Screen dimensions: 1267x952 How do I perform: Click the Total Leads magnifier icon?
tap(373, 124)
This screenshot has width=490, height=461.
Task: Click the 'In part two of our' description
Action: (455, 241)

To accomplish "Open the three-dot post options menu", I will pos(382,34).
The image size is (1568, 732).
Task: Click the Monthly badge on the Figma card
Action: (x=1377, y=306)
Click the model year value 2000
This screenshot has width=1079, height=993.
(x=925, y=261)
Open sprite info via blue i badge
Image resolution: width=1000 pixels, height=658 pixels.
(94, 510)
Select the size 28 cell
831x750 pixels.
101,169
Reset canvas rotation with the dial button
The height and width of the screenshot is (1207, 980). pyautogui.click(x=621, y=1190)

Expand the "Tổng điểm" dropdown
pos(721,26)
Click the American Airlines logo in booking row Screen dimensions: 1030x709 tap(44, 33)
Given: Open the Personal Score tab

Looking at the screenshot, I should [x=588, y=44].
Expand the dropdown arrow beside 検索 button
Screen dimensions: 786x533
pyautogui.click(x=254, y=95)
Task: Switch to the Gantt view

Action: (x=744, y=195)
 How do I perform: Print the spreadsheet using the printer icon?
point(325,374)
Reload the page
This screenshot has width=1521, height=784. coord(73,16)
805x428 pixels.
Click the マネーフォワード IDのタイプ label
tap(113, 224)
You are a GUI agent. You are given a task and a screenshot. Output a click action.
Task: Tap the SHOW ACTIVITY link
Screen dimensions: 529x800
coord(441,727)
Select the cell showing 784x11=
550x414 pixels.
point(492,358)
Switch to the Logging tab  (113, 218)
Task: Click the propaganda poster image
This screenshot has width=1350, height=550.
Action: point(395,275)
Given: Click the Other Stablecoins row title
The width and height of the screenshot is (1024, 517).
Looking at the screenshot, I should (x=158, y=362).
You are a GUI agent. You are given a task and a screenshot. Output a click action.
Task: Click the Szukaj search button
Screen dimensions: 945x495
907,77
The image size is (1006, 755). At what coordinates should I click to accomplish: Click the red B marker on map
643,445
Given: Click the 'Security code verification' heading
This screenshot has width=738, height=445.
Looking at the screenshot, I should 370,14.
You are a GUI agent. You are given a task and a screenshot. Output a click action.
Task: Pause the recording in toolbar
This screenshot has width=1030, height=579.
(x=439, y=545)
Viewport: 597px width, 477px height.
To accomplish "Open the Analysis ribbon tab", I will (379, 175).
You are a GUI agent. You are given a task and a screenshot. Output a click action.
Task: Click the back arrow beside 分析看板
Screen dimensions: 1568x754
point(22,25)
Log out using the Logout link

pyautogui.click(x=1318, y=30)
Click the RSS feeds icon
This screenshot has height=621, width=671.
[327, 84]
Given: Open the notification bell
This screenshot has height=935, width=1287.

○ ○ ○ ○

- **Your goal**: In full and without error, repeat the material above.

- **Exercise solution**:
Screen dimensions: 1267x952 How do I perform: Click the Total Leads magnifier icon?
tap(373, 124)
This screenshot has width=490, height=461.
Task: Click the 'In part two of our' description
Action: (455, 241)

To accomplish "Open the three-dot post options menu", I will pos(382,34).
The image size is (1568, 732).
Task: Click the Monthly badge on the Figma card
Action: (x=1377, y=306)
Click the model year value 2000
This screenshot has width=1079, height=993.
(x=925, y=261)
Open sprite info via blue i badge
Image resolution: width=1000 pixels, height=658 pixels.
(94, 510)
Select the size 28 cell
831x750 pixels.
101,169
Reset canvas rotation with the dial button
The height and width of the screenshot is (1207, 980). pyautogui.click(x=621, y=1190)

Expand the "Tổng điểm" dropdown
pos(721,26)
Click the American Airlines logo in booking row Screen dimensions: 1030x709 tap(44, 33)
Given: Open the Personal Score tab

Looking at the screenshot, I should [x=588, y=44].
Expand the dropdown arrow beside 検索 button
Screen dimensions: 786x533
pyautogui.click(x=254, y=95)
Task: Switch to the Gantt view

Action: (x=744, y=195)
 How do I perform: Print the spreadsheet using the printer icon?
point(325,374)
Reload the page
This screenshot has width=1521, height=784. coord(73,16)
805x428 pixels.
Click the マネーフォワード IDのタイプ label
tap(113, 224)
You are a GUI agent. You are given a task and a screenshot. Output a click action.
Task: Tap the SHOW ACTIVITY link
Screen dimensions: 529x800
coord(441,727)
Select the cell showing 784x11=
550x414 pixels.
point(492,358)
Switch to the Logging tab  (113, 218)
Task: Click the propaganda poster image
This screenshot has width=1350, height=550.
Action: point(395,275)
Given: Click the Other Stablecoins row title
The width and height of the screenshot is (1024, 517).
Looking at the screenshot, I should (x=158, y=362).
You are a GUI agent. You are given a task and a screenshot. Output a click action.
Task: Click the Szukaj search button
Screen dimensions: 945x495
907,77
The image size is (1006, 755). At what coordinates should I click to accomplish: Click the red B marker on map
643,445
Given: Click the 'Security code verification' heading
This screenshot has width=738, height=445.
Looking at the screenshot, I should 370,14.
You are a GUI agent. You are given a task and a screenshot. Output a click action.
Task: Pause the recording in toolbar
This screenshot has width=1030, height=579.
(x=439, y=545)
Viewport: 597px width, 477px height.
To accomplish "Open the Analysis ribbon tab", I will (379, 175).
You are a GUI agent. You are given a task and a screenshot. Output a click action.
Task: Click the back arrow beside 分析看板
Screen dimensions: 1568x754
point(22,25)
Log out using the Logout link

pyautogui.click(x=1318, y=30)
Click the RSS feeds icon
This screenshot has height=621, width=671.
[327, 84]
Given: Open the notification bell
This screenshot has height=935, width=1287.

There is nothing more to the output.